# Dealing with undercarriage RUST. Jeep Liberty 2004



## jeffjot (Nov 15, 2020)




----------



## jeffjot (Nov 15, 2020)




----------



## jeffjot (Nov 15, 2020)




----------



## jeffjot (Nov 15, 2020)




----------



## Half-fast eddie (Sep 19, 2020)

Looks decent from the outside. 

That rustoleum product is to keep rust from forming. You’re way past that point.


----------



## jeffjot (Nov 15, 2020)

No its not. Its to put ON Rust, and stop it from spreading. Believe me I've researched this before I bought the product.
The actual picture on the front of the can shows a fully rusted undercarriage in the "BEFORE" picture.
Anyway my question is structurally what to do before putting the rust converter on.

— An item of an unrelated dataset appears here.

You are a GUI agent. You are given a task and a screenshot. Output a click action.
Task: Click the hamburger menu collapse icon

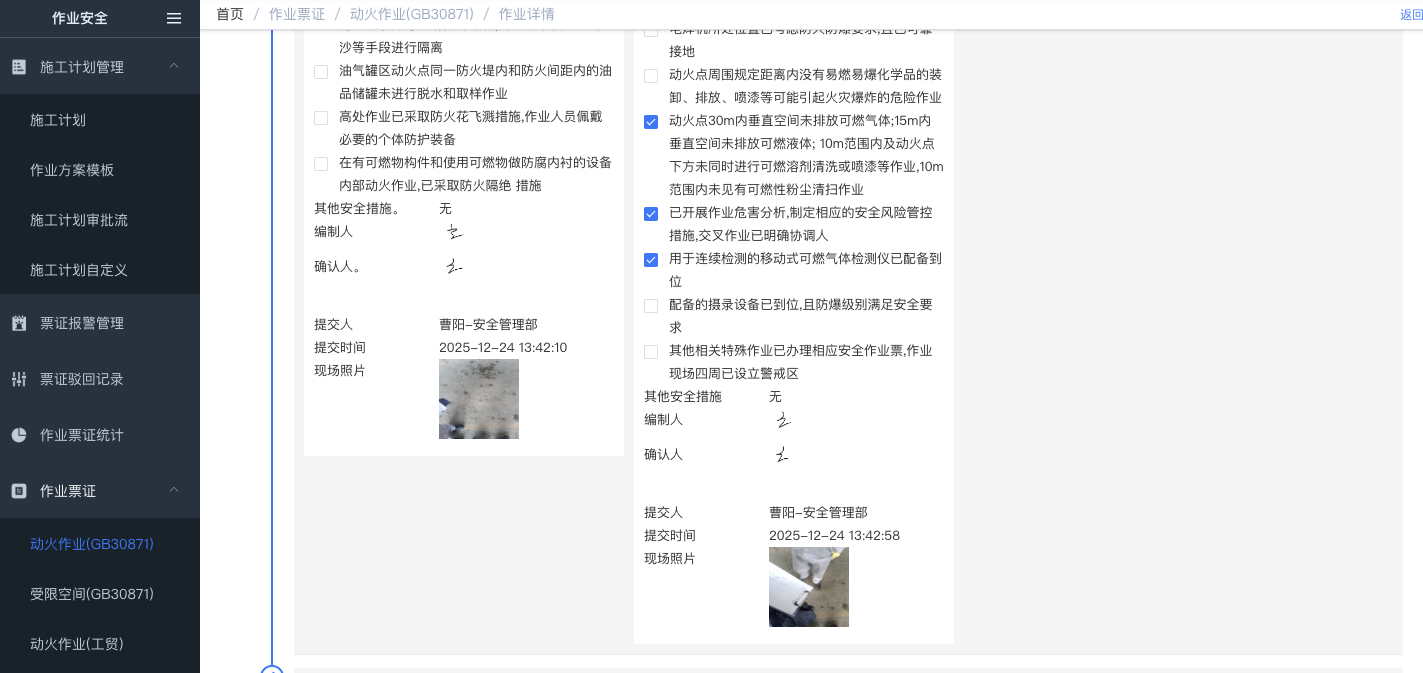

I'm wondering if possibly Bond-O or some other product could be used to fill in the gaps, or steel plate could be screwed on.
Surely someone has had rust like this before? 
We all can't just throw cars away and buy new ones.


----------



## Half-fast eddie (Sep 19, 2020)

Bondo is not structural. You are way past the point of that paint-on goop doing any good. You will need to wire brush or sandblast all the rust off to determine the extent of the damage, then come up with a plan to replace the missing structural components.


----------



## Mike Milam (Mar 3, 2017)

Unfortunately you will have to replace the rocker panels and any other panels in that shape. These newer cars/trucks are rusting like that. I've been told it is from the China steel being used. I've seen 3 and 4 years old pickups doing the same thing.

POR-15 Black Rust Paint (eastwood.com)


----------



## mathmonger (Dec 27, 2012)

My truck looks similar. Not quite as bad. I did a very successful repair on my rusted out oil pan with epoxy and fiberglass mesh. That has lasted for several years and going strong. I have also used the rust reformer which basically seams to work as advertised. I haven't seen the 2-in-1, but that does look like an interesting product.


----------



## Steve2444 (Sep 28, 2020)

Having lived in the rust belt, I can say that any "Undercoating type product" actually is worse than nothing at all.
Water and salt gets trapped between the "undercoating and the metal after the undercoating dries.
Been there done that. 
I would go to the dealership and they would push the undercoating, I would say NO.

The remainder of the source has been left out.